Your task is to transcribe the entries below exactly, from their first line down to the line containing "Long An (475, 2085)", and to stop there.

-*-

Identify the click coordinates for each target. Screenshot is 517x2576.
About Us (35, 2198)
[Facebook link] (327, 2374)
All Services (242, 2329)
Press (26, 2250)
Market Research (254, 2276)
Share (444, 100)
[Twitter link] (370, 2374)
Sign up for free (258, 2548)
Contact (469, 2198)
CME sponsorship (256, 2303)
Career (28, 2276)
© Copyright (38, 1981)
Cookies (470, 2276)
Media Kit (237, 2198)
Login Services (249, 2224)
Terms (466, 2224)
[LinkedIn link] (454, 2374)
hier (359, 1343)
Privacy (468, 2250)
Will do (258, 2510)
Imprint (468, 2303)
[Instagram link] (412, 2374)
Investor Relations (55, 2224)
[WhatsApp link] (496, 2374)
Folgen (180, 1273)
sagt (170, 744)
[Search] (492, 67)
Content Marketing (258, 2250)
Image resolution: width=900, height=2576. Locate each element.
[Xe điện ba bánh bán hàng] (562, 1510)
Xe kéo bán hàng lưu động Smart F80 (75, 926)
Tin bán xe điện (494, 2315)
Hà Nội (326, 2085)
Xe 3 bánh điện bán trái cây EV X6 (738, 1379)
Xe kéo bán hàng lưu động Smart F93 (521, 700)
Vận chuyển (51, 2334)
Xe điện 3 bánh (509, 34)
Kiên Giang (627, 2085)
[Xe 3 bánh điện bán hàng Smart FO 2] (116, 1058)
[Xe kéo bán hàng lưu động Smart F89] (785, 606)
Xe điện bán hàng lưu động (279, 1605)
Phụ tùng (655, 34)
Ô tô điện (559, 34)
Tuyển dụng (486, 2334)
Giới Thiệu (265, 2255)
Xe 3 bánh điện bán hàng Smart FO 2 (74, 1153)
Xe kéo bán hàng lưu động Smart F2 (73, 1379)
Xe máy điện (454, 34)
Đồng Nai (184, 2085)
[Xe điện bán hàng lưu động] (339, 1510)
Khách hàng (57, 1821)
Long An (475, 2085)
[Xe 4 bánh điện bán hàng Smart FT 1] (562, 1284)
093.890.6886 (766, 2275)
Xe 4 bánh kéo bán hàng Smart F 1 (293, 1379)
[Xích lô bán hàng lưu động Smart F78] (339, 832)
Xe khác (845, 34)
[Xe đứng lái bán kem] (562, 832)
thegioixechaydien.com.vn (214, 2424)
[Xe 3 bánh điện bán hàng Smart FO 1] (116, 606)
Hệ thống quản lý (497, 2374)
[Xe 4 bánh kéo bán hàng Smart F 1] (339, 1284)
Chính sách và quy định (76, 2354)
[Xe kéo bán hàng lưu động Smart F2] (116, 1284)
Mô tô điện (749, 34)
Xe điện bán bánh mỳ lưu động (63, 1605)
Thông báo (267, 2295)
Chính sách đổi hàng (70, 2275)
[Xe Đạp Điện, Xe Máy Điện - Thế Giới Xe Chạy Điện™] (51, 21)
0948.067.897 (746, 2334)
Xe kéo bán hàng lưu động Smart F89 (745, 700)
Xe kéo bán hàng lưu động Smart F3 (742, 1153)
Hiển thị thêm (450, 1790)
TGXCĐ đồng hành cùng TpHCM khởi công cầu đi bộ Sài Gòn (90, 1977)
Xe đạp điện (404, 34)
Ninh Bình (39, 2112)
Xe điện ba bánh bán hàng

-*-

▶ _THE COMPLETED TASK_:
Identify the click coordinates for each target. Screenshot is 517x2576.
About Us (35, 2198)
[Facebook link] (327, 2374)
All Services (242, 2329)
Press (26, 2250)
Market Research (254, 2276)
Share (444, 100)
[Twitter link] (370, 2374)
Sign up for free (258, 2548)
Contact (469, 2198)
CME sponsorship (256, 2303)
Career (28, 2276)
© Copyright (38, 1981)
Cookies (470, 2276)
Media Kit (237, 2198)
Login Services (249, 2224)
Terms (466, 2224)
[LinkedIn link] (454, 2374)
hier (359, 1343)
Privacy (468, 2250)
Will do (258, 2510)
Imprint (468, 2303)
[Instagram link] (412, 2374)
Investor Relations (55, 2224)
[WhatsApp link] (496, 2374)
Folgen (180, 1273)
sagt (170, 744)
[Search] (492, 67)
Content Marketing (258, 2250)
Image resolution: width=900, height=2576. Locate each element.
[Xe điện ba bánh bán hàng] (562, 1510)
Xe kéo bán hàng lưu động Smart F80 (75, 926)
Tin bán xe điện (494, 2315)
Hà Nội (326, 2085)
Xe 3 bánh điện bán trái cây EV X6 (738, 1379)
Xe kéo bán hàng lưu động Smart F93 (521, 700)
Vận chuyển (51, 2334)
Xe điện 3 bánh (509, 34)
Kiên Giang (627, 2085)
[Xe 3 bánh điện bán hàng Smart FO 2] (116, 1058)
[Xe kéo bán hàng lưu động Smart F89] (785, 606)
Xe điện bán hàng lưu động (279, 1605)
Phụ tùng (655, 34)
Ô tô điện (559, 34)
Tuyển dụng (486, 2334)
Giới Thiệu (265, 2255)
Xe 3 bánh điện bán hàng Smart FO 2 (74, 1153)
Xe kéo bán hàng lưu động Smart F2 (73, 1379)
Xe máy điện (454, 34)
Đồng Nai (184, 2085)
[Xe điện bán hàng lưu động] (339, 1510)
Khách hàng (57, 1821)
Long An (475, 2085)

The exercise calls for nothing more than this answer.